La mayoría de los profesores han sabido empatizar con las condiciones de desigualdad que imperan en México; intentan adaptarse a ellas. Pero hay otros que no han querido ver esta realidad, negándose a ofrecer alternativas para que estos alumnos acrediten las materias, ejerciendo así una discriminación disfrazada de rigurosidad académica.
Por lo pronto, Nancy ocupa la mayor parte de su tiempo limpiando pisos y oficinas. Tiene que trabajar, es cuestión de prioridades. Está consciente de que, por su situación, la continuidad de sus estudios está en riesgo. Pero lo que a ella más le preocupa ahora son sus papás. Siente que los vulnera al salir a trabajar cinco días a la semana, subida en el transporte público protegida únicamente por su cubrebocas.

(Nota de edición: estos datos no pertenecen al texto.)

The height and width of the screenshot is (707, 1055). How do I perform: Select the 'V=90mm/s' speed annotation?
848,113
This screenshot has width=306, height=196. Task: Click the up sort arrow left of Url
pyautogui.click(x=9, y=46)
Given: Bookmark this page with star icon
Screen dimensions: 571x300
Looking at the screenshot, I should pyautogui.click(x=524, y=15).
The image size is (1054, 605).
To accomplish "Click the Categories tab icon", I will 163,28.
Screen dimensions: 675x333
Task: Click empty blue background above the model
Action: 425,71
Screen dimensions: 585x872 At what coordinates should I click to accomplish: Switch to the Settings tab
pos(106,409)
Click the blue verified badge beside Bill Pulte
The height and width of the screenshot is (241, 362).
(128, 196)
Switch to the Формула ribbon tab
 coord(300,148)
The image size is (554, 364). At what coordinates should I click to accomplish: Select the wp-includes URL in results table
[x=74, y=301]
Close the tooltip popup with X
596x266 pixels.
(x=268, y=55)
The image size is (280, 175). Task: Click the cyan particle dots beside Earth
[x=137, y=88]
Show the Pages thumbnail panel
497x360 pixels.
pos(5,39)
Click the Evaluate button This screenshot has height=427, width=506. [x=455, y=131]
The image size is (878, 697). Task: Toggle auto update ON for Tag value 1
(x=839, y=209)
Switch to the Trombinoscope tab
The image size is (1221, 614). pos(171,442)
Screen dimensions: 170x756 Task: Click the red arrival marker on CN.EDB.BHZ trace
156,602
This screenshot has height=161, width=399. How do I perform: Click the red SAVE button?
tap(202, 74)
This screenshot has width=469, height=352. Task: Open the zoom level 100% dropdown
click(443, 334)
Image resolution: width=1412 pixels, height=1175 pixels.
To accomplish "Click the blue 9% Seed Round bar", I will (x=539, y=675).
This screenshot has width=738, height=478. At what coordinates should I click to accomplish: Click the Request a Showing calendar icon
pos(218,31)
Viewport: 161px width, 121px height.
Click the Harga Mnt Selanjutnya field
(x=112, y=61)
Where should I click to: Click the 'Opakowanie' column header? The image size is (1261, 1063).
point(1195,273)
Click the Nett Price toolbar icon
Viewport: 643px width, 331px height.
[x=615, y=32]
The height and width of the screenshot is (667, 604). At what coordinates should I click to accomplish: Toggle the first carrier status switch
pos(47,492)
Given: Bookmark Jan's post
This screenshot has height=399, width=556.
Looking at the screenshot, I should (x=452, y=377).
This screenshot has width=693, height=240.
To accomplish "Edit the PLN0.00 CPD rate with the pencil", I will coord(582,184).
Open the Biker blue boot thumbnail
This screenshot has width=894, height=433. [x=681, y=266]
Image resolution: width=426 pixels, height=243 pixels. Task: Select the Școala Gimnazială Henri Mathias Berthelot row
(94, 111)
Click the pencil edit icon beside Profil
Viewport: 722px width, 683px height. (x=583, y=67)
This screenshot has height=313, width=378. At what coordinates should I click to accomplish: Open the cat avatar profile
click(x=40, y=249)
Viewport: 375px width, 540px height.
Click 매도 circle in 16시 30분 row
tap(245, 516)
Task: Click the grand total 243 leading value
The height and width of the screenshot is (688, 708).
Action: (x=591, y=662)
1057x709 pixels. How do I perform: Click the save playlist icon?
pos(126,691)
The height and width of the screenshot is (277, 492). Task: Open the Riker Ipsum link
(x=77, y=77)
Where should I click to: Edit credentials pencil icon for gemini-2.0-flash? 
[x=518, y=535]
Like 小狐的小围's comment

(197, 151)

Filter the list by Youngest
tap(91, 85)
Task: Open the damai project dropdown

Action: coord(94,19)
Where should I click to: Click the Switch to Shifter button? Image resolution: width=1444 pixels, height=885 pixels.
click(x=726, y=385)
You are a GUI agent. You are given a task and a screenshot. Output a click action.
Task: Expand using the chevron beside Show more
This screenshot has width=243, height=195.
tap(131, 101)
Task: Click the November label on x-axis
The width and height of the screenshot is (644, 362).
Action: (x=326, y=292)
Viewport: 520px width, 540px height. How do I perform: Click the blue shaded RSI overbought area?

En realidad, ella misma está en riesgo constante. Pero hay aspectos comunes que resaltan tanto en su caso como en el de Giovanni: ambos logran sobrellevar las materias durante el confinamiento, gracias a la solidaridad de sus compañeros de clase y la de los profesores que han sabido comprenderlos y no los discriminan. Pero también gracias a las redes de internet gratuitas de la Ciudad de México, que quizás no son suficientes ni son tan rápidas, pero son algo.
Ambos tienen que caminar varias calles para poder conectarse, pero consiguen que al menos WhatsApp funcione bien. En las zonas rurales de provincia no tienen esta misma ventaja. De todos modos, gracias a su trabajo Nancy contratará internet próximamente. El internet es un artículo de primera necesidad para un universitario.
Sus papás, que viven al día, la comprenden y la apoyan, mientras siguen esperando que vuelva algo lo más parecido posible a eso que todos entendíamos como normalidad.